Mutation analysis of driver genes. (a) Mutational profiles of the KOCRC cohort are shown with clinical data. The annotations for driver genes (intOgen, MutSigCV, and reported) are indicated on the left side. (b) Comparison of the mutation frequencies of driver genes between the KOCRC and EUCRC cohorts. Only genes with significant differences in frequency are shown (p-value < 0.05). A 2 × 2 Fisher’s exact test was performed for each gene. (c) Forest plot of differently mutated genes for p-values < 0.05 between the KOCRC and EUCRC groups

The most frequently mutated driver genes in the KOCRC cohort were APC (53%), TP53 (42%), KRAS (37%), PABPC1 (21%), and PIK3CA (21%) (Fig. 2a).
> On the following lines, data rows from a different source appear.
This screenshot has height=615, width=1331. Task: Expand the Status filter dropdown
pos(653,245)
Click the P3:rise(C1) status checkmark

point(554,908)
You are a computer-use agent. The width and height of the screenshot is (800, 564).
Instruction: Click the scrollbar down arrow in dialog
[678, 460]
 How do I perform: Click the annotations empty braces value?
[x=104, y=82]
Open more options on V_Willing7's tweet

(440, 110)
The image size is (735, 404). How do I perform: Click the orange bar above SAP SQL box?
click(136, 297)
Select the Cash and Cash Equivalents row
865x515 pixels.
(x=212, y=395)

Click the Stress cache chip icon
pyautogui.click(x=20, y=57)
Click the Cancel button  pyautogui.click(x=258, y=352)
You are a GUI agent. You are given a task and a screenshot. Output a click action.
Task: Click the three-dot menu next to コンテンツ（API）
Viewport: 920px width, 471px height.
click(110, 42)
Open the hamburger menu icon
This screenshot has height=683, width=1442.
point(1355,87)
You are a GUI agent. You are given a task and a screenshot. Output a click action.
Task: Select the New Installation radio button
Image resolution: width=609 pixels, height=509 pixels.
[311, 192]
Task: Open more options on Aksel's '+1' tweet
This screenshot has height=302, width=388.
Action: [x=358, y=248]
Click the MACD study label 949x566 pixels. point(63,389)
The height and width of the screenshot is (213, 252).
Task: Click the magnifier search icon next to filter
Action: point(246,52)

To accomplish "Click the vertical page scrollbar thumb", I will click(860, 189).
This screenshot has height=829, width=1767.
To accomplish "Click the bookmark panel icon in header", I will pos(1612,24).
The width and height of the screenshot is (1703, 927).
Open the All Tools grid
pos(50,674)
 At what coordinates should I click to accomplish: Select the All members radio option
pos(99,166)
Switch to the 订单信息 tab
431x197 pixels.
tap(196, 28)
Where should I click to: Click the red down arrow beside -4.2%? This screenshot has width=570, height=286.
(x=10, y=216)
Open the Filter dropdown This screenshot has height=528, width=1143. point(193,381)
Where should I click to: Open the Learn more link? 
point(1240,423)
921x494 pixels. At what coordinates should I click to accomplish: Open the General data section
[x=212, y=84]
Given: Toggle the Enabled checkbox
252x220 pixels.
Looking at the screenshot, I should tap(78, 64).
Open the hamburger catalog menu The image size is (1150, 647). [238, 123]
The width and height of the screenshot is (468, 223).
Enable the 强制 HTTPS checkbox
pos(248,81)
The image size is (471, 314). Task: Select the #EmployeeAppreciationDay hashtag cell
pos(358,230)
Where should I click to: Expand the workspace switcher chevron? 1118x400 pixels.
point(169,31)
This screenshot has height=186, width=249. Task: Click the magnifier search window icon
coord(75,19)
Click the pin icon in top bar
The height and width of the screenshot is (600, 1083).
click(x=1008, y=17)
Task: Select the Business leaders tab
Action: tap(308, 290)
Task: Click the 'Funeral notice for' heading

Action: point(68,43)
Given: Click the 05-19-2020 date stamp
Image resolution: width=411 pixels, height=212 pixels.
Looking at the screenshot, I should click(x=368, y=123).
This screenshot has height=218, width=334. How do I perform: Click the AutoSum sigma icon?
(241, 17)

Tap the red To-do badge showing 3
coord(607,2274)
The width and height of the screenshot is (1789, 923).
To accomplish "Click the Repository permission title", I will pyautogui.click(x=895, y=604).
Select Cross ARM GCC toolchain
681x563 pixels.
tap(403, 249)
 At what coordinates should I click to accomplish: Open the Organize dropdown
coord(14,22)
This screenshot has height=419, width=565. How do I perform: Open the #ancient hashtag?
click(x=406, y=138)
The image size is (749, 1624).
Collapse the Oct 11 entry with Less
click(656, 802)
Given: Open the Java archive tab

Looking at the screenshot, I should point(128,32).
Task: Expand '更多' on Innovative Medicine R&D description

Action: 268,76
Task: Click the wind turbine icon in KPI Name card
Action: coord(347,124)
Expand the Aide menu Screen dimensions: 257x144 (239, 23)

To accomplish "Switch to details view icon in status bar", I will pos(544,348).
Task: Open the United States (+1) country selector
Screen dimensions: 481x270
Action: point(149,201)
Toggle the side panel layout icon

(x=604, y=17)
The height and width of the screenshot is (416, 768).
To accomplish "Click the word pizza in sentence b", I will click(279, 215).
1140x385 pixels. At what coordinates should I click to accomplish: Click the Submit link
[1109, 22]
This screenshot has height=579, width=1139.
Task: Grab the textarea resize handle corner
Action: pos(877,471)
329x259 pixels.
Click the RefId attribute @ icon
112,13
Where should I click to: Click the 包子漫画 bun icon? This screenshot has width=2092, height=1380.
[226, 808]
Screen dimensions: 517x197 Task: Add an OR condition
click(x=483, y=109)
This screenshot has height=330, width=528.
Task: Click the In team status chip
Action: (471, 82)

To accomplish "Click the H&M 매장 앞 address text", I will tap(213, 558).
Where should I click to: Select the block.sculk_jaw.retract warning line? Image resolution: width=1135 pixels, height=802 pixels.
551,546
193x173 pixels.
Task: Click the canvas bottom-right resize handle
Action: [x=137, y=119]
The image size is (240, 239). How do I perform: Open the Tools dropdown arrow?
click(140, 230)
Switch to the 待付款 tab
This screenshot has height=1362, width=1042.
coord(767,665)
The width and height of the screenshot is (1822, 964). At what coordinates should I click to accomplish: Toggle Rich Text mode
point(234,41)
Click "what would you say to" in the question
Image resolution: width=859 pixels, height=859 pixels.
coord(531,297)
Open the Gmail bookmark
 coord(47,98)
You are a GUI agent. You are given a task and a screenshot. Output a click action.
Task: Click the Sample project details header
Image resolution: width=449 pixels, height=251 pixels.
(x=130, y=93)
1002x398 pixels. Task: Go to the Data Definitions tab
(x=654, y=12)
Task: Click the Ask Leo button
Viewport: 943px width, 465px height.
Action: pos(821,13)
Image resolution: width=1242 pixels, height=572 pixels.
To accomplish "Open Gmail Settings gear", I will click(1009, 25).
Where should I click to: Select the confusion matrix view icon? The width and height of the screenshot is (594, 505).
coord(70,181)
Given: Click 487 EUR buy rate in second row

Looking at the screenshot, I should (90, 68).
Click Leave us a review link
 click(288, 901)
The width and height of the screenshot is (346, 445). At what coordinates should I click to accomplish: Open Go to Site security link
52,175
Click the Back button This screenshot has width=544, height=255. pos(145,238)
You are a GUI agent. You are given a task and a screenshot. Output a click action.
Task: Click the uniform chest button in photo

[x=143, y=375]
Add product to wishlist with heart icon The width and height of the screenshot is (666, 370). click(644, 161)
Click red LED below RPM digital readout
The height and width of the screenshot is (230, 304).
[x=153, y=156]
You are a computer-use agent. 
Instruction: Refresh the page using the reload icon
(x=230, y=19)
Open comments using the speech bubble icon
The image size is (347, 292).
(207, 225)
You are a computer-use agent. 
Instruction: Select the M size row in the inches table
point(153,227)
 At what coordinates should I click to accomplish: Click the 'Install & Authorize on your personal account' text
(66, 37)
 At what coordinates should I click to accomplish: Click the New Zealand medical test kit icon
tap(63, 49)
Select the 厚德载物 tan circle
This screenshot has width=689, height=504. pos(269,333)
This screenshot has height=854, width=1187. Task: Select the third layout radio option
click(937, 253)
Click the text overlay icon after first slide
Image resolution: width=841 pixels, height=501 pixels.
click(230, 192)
In terms of mutation frequency, most of the driver genes showed similar tendencies between the two cohorts, except for APC, TP53, PABPC1, FAT4, MUC7, HSPG2, GNAS, DENND5B, and BRAF (Fig. 2b, c and Supplementary Fig. 1). Mutations in the APC, TP53, FAT4, and BRAF genes were more frequent in the EUCRC cases, whereas those of PABPC1, MUC7, HSPG2, GNAS, and DENND5B were more frequent in the KOCRC series (Fig. 2b, c). Regarding the three putative novel drivers identified in the KOCRC cohort, MUC7, PABPC1, and B2M were mutated in 19, 27, and 7 samples, respectively, out of the 126 total KOCRC samples.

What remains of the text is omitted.